- [What you are asked to do]:
Update the listing from the line with "Locate an element" through the line with "at that location." by changing "Describe" to "Identify", keeping everything else the same and omitting the pictures.

Stored records
◇ ◇ ◇

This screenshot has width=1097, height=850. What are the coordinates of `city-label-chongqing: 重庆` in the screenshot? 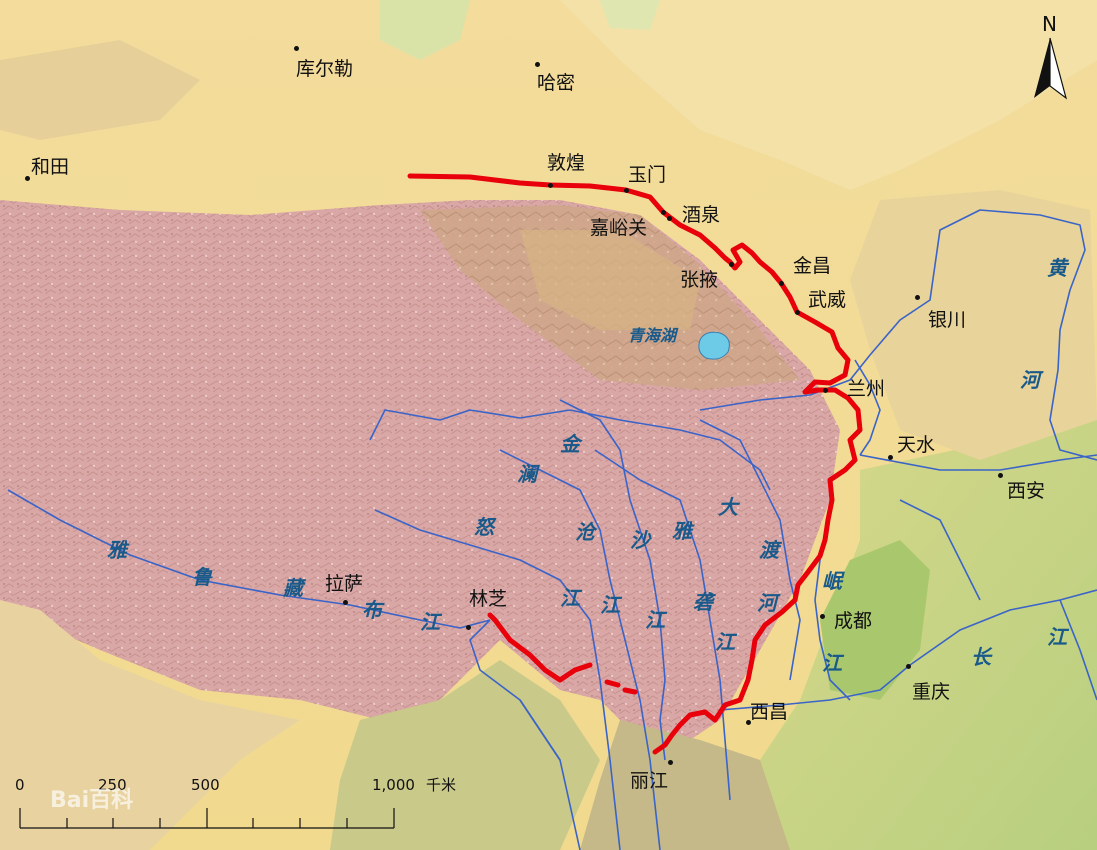 It's located at (932, 692).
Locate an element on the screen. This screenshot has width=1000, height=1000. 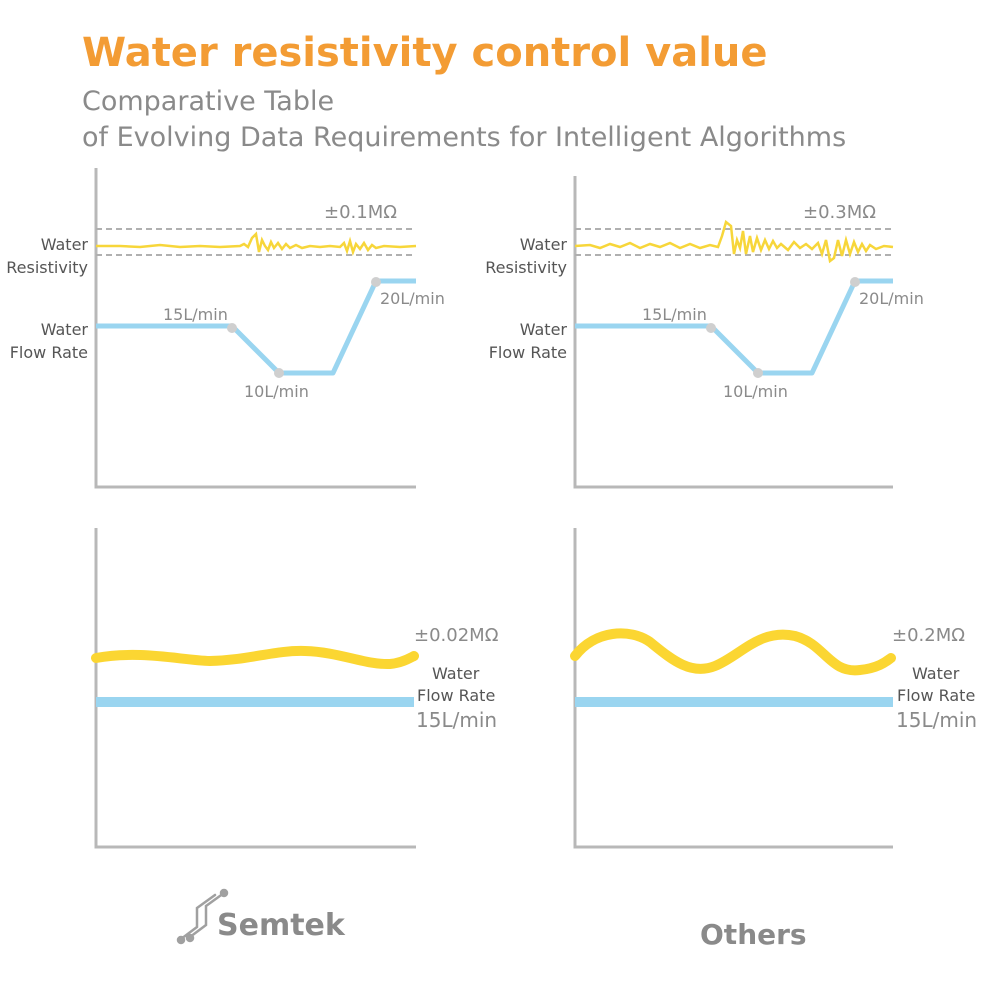
tolerance-label: ±0.02MΩ is located at coordinates (456, 636).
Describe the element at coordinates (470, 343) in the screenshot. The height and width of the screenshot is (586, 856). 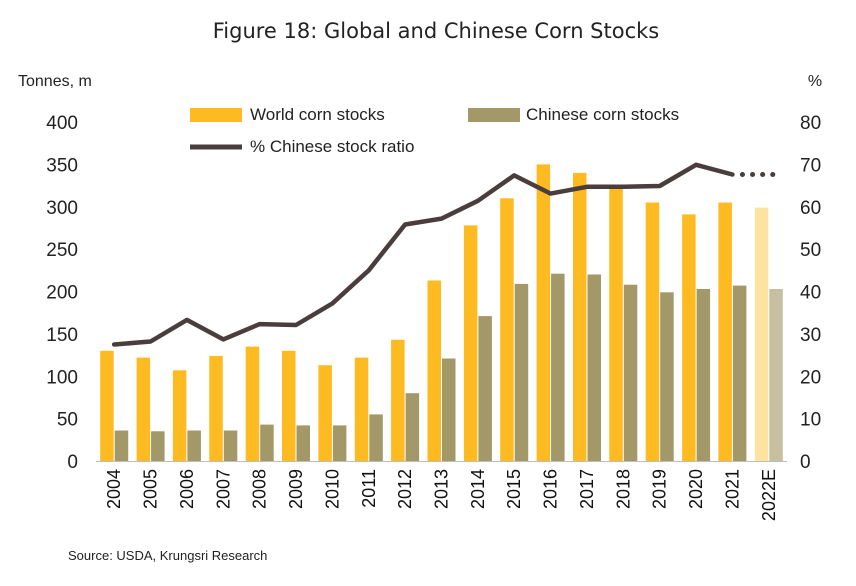
I see `bar-world-2014` at that location.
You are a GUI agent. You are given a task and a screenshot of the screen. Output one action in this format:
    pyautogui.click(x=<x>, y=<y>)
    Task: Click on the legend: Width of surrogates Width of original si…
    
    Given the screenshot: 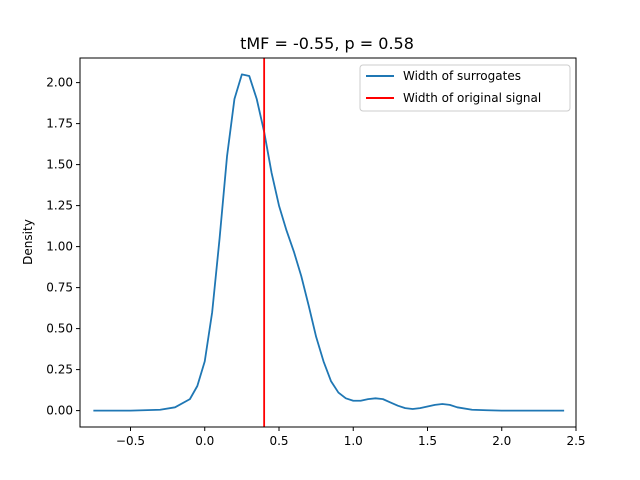 What is the action you would take?
    pyautogui.click(x=465, y=88)
    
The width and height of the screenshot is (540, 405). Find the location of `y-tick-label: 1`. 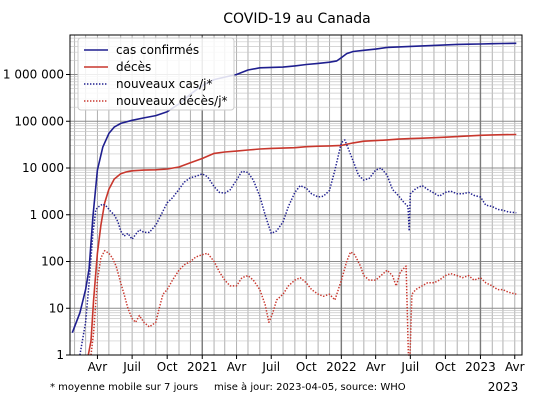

◇ ◇ ◇

- [Written response]:
Locate an element on the screen. This screenshot has width=1000, height=1000. 
tolerance-label: ±0.02MΩ is located at coordinates (456, 636).
Identify the element at coordinates (470, 343) in the screenshot. The height and width of the screenshot is (586, 856). 
I see `bar-world-2014` at that location.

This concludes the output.